At the start of June, Dentsu
formed a new joint venture agency with NTT DoCoMo, a Dentsu client
and the dominant force in Japan’s mobile voice and wireless
Internet markets. Called D2, the agency doubles as a media
representative and is the sole route for advertisers wishing to
advertise on I-mode, DoCoMo’s wireless Internet service. I-mode
currently has about 7.1 million subscribers and is expected to have
13 million by year-end. D2 is expected to take a 10% share of Japan’s
Internet advertising spend during its first year.
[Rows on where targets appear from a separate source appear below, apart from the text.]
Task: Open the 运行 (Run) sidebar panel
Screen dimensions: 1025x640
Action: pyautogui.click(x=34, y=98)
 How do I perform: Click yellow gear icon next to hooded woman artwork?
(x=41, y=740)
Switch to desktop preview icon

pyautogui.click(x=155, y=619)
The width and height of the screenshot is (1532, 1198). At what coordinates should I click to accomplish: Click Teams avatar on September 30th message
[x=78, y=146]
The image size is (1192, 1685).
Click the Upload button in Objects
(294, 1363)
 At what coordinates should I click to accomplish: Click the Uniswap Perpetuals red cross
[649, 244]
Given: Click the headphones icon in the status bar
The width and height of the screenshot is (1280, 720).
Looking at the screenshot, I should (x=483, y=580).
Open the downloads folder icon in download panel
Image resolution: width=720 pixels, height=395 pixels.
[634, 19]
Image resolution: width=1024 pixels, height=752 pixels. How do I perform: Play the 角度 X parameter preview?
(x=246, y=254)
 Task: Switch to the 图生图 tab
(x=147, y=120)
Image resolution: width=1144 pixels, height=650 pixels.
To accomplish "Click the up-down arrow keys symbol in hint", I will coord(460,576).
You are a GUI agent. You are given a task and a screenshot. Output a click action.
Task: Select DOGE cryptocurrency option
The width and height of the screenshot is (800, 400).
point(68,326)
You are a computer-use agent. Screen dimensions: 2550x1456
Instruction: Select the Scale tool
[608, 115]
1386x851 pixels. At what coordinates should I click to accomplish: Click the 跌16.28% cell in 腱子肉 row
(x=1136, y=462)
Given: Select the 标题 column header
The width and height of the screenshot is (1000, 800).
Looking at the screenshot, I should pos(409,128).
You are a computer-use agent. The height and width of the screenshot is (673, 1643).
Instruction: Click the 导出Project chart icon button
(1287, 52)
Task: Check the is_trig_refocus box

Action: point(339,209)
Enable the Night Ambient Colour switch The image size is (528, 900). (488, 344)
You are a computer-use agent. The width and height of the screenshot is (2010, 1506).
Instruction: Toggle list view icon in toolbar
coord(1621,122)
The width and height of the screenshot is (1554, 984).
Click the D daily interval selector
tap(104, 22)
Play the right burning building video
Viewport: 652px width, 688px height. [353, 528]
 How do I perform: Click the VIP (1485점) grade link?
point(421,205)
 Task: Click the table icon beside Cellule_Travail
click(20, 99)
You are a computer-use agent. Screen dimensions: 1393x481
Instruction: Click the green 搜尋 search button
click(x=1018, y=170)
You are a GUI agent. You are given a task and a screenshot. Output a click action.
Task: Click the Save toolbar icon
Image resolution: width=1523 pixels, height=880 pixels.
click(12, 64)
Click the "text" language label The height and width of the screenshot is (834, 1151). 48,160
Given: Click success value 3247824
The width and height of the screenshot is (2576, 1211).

Since neither of
DoCoMo’s rivals has yet accumulated enough subscribers to make
their own wireless Internet services viable as advertising media, D2
becomes the gateway for all wireless Internet advertising in Japan.
Dentsu’s 46% equity share of D2 should help consolidate its
leadership position in the fast-growing Internet advertising market
in Japan.
A short while later, BCOM3
announced they were merging their Leo and D’Arcy shops in Japan to
create a new agency, Beacon, in which Dentsu will take a significant
minority interest (in addition to its 20% stake in BCOM3). According
to Phil Rubel, president of Beacon, the new agency will bill Yen 45
Billion at outset and aims to join Japan’s top ten within three
years. Such growth targets call for the agency to increase its
billings by about 50%.
Rubel believes Beacon creates
a new and highly competitive force in Japan’s advertising industry
"Not only international companies want their brands in Japan
treated by Global Standards, so now do the majority of domestic
Japanese clients. What they don’t want to lose are the tactical
advantages of working with very large Japanese agencies. We can now
offer a unique alternative we have the combination of two
sophisticated agencies long established in Japan that are
international and the unparalleled resources of Dentsu’s Japan’s
largest agency," Rubel said.
Beacon’s official launch
date is October 1st, by when STARCOM are also expected to start-up
in Japan.
The net effect of both
initiatives should be to increase Dentsu’s market share on an
equity-adjusted basis by almost 2% by the end of 2001. The squeeze
on other agencies has already begun, working as a troika, Dentsu,
Burnett, and D’Arcy have already prized Coca Cola’s canned
coffee account and Polaroid from Hakuhodo.